Records for the task =>
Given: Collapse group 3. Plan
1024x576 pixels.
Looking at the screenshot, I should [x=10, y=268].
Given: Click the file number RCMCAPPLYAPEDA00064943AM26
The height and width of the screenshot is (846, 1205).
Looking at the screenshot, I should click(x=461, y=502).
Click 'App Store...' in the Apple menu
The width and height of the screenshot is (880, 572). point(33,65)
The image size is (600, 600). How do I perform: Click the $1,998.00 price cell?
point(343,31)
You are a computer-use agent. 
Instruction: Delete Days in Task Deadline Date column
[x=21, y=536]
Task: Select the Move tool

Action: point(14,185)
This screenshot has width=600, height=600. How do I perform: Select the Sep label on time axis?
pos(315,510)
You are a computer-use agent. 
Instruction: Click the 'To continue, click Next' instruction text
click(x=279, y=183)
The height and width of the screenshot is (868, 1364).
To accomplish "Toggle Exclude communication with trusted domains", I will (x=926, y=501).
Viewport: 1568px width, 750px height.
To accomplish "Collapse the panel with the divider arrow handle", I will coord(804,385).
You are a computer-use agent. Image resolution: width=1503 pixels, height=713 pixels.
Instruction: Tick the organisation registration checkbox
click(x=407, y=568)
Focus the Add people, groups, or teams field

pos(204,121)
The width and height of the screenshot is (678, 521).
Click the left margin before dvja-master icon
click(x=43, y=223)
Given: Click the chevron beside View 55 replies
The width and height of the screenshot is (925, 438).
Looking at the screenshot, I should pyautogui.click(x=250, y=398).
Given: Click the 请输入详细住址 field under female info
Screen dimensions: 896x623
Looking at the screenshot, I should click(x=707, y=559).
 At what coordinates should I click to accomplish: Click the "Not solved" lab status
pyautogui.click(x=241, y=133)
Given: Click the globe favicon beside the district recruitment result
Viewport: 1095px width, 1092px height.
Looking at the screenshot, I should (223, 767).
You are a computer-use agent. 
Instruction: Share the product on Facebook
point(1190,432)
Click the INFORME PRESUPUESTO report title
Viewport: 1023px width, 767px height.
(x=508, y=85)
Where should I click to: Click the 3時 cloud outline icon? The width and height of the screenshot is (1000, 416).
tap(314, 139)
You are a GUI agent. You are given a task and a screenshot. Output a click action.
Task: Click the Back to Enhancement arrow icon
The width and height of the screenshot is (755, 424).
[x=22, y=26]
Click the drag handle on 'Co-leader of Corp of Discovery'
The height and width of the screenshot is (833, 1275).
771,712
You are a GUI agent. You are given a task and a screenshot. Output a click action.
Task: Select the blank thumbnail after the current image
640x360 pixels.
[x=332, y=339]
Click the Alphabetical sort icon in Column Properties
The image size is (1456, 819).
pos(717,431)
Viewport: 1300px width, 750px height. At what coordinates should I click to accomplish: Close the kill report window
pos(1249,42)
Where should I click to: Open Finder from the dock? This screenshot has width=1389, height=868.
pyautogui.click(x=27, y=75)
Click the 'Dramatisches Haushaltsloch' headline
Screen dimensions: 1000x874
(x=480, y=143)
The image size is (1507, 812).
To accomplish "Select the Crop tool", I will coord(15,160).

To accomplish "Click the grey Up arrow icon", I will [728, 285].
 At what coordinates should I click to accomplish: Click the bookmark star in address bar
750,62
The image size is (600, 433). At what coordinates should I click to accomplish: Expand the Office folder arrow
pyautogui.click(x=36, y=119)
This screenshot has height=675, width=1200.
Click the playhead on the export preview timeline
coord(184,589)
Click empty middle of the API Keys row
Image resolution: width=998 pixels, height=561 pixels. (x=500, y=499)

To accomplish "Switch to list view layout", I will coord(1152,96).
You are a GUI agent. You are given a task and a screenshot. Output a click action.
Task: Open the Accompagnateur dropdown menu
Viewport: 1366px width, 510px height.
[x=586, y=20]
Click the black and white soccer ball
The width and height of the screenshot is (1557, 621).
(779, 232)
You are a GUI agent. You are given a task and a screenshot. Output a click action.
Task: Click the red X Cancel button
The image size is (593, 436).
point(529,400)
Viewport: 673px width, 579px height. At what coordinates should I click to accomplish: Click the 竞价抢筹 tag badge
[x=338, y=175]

Your task => Please return every line from the first one in the records above down to the line containing "You are a computer-use agent. Image", including both, exactly as written and nothing more.

Output for this task =>
Given: Collapse group 3. Plan
1024x576 pixels.
Looking at the screenshot, I should [x=10, y=268].
Given: Click the file number RCMCAPPLYAPEDA00064943AM26
The height and width of the screenshot is (846, 1205).
Looking at the screenshot, I should click(x=461, y=502).
Click 'App Store...' in the Apple menu
The width and height of the screenshot is (880, 572). point(33,65)
The image size is (600, 600). How do I perform: Click the $1,998.00 price cell?
point(343,31)
You are a computer-use agent. 
Instruction: Delete Days in Task Deadline Date column
[x=21, y=536]
Task: Select the Move tool

Action: point(14,185)
This screenshot has width=600, height=600. How do I perform: Select the Sep label on time axis?
pos(315,510)
You are a computer-use agent. 
Instruction: Click the 'To continue, click Next' instruction text
click(x=279, y=183)
The height and width of the screenshot is (868, 1364).
To accomplish "Toggle Exclude communication with trusted domains", I will (x=926, y=501).
Viewport: 1568px width, 750px height.
To accomplish "Collapse the panel with the divider arrow handle", I will coord(804,385).
You are a computer-use agent. Image resolution: width=1503 pixels, height=713 pixels.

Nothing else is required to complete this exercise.